Während die Regierungen von Deutschland und unzähligen anderen Ländern es darauf anlegen, das Coronavirus mitsamt seinen immer gefährlicheren Mutanten systematisch in die Bevölkerung zu tragen, erscheinen nahezu täglich neue Studien über die Langzeitfolgen einer Covid-Erkrankung, die Patienten zutiefst versehren und über Jahre und Jahrzehnte hinweg zeichnen können.

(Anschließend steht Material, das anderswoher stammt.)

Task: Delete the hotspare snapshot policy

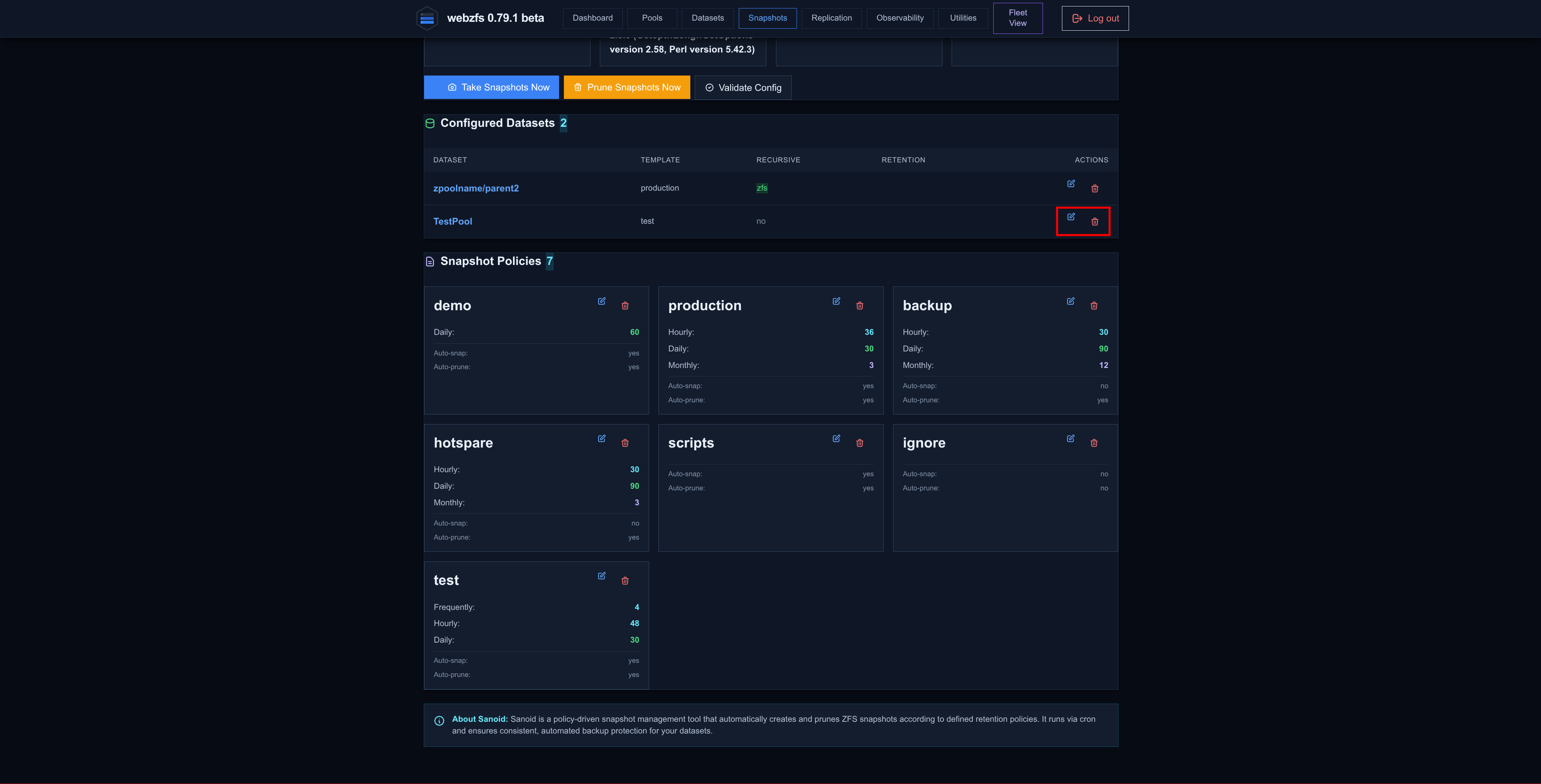Action: point(625,443)
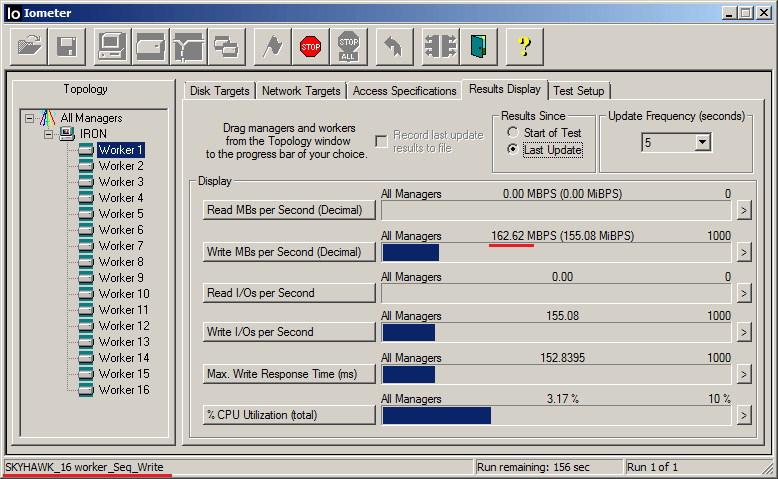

So hat die Universitätsklinik Ulm in einem aktuellen Forschungsprojekt an jedem fünften ihrer Long-Covid-Patienten Organschäden festgestellt. Dominik Buckert, betreuender Oberarzt der Spezialambulanz für Covid-Spätfolgen der Klinik, nannte gegenüber dem Spiegel unter anderem Herzmuskelentzündungen und Folgen wie Herzschwäche und -rhythmusstörungen, sowie Atemnot infolge eines veränderten Lungengerüsts. Der größte Teil der übrigen Patienten fühle sich schlechter belastbar als vor der Erkrankung, so Buckert. Bereits im Juni hatte eine Erhebung der Barmer-Krankenkasse unter ihren Versicherten ergeben, dass rund 17 Prozent der Covid-19-Fälle länger als vier Wochen krankgeschrieben waren.

In Rheinland-Pfalz und Nordrhein-Westfalen sowie den angrenzenden Ländern Belgien und Niederlande trifft die Ausbreitung der Delta-Variante mit der verheerenden Flutkatastrophe zusammen, die in den letzten Wochen mehr als 200 Menschen getötet und unzählige weitere entwurzelt hat.

Professor Uwe Janssens, der auf dem Gelände seiner überfluteten Uniklinik zum Sender ntv sprach, warnte davor, dass Masken und andere Hygienemittel in den Notunterkünften nicht in ausreichender Zahl vorhanden seien. „Wir haben viele Praxen in der Umgebung, die nicht mehr betriebsfähig sind“, betonte der Intensivmediziner und sprach mit Blick auf die Zerstörung der öffentlichen Infrastruktur in Westdeutschland von einem „herben Schlag für die Impfkampagne“.

In der Tat haben erst 60,2 Prozent der Bevölkerung mindestens eine Impfung erhalten, insgesamt 47,3 Prozent wurden bislang zweifach geimpft. Während die Zahl der täglich verabreichten Impfungen im Verlauf der letzten sechs Wochen rapide gesunken ist, wächst zugleich die Gefahr von impfresistenten Mutanten und sogenannten „Durchbruchinfektionen“ selbst bei vollständig geimpften Personen.

Laut einer neuen Studie aus Israel, die in der Fachzeitschrift „Clinical Microbiology and Infection“ veröffentlicht wurde, kommt es „vor allem bei Menschen mit Vorerkrankungen“ zu derartigen Impfdurchbrüchen. In dem Land mit 9 Millionen Einwohnern mussten bis Ende April insgesamt 397 vollständig geimpfte Covid-Patienten im Krankenhaus behandelt werden, wovon 234 „schwer“ erkrankten und 90 starben.

Die Forscher des Samson Assuta Ashdod Universitätsklinikums untersuchten 152 doppelt mit Biontech immunisierte Patienten, die überwiegend in verschiedenen Konstellationen unter Bluthochdruck, Diabetes, Krebs, Demenz oder chronischen Organerkrankungen litten oder immunsupprimiert waren. Die Prognose dieser Patientinnen und Patienten ähnelte insgesamt derjenigen von Ungeimpften: 61 Prozent entwickelten einen schweren Krankheitsverlauf, 22 Prozent starben an der Infektion, so die Mediziner.